Validating and improving my site's performance
February 14, 2026
A few months back, Nicolas Magand wrote about giving his site the "club racer treatment" — stripping it back to focus on what actually matters. For a blog like his, the driving experience is readability above all else, but he also wanted clean W3C validation and a perfect PageSpeed Insights score. He ended up with a clear priority order:
- Driving experience / Readability
- Performance / W3C validation & PageSpeed Insights scores
That framing stuck with me: performance in service of the reader, not performance as an end in itself.
Around the same time, I came across James' Coffee Blog, where James announced a handy tool he built called Validate Everything. The concept is simple — paste in a URL and it generates links to a whole suite of validators. It's the kind of tool you didn't know you needed until you have it.
I decided to put this site to the test.
What I Changed
Running through the validators surfaced two areas I wanted to improve:
Inlined styles for performance. Moving styles inline made for faster page loads and a simpler deployment process.

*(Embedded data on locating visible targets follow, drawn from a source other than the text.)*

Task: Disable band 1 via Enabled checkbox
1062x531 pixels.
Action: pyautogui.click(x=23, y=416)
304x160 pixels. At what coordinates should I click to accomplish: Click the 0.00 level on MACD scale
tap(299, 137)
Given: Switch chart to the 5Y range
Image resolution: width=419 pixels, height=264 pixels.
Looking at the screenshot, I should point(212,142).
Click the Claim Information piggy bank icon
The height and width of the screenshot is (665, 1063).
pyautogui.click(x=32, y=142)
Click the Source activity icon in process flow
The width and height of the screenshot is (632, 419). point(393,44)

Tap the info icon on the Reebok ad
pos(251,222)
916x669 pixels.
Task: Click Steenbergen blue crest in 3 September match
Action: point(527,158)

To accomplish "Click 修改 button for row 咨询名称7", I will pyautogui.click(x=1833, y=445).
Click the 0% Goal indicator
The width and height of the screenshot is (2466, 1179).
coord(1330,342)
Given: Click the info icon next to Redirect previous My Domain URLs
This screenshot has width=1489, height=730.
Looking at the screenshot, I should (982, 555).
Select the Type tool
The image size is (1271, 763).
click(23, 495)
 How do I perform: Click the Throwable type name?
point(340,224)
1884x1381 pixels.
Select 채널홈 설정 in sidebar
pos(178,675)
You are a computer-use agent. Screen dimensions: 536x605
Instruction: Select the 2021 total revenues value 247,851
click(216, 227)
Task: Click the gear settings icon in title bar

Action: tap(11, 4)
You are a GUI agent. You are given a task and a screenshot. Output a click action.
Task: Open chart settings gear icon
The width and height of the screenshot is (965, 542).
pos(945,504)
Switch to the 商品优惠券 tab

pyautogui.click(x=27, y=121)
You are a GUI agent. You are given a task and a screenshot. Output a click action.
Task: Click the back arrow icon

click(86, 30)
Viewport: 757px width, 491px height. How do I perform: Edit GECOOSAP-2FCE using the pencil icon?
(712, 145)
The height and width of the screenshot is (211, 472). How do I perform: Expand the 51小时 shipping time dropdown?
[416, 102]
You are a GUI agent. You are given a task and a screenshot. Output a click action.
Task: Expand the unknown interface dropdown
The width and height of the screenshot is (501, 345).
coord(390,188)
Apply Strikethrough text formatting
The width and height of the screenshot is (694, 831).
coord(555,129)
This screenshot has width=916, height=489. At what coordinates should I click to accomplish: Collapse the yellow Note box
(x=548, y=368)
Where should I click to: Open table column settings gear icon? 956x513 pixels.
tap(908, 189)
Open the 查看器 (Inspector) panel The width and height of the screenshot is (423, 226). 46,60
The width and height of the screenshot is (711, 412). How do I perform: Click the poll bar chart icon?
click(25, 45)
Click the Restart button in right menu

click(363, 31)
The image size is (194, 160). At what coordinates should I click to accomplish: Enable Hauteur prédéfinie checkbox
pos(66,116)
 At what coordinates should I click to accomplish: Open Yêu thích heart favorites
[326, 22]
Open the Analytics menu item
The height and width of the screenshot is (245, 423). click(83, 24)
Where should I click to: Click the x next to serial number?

Theme change for readability. The previous theme had some contrast that weren't doing the reading experience any favors. Readability is the whole point, I switched from the dark theme to a simple light theme.
The Results
After making those changes, the numbers came back clean:
PageSpeed Insights — 100 across the board:
- 100 Performance
- 100 Accessibility
- 100 Best Practices
- 100 SEO
Carbon rating: A+
W3C HTML Validation:
Document checking completed. No errors or warnings to show.
The scores are great. More importantly, the changes make the site better to read and a little quicker to load. That’s the part I care about.
If you haven't tried James' Validate Everything tool yet, it's worth a few minutes with your own site. You might be surprised what turns up.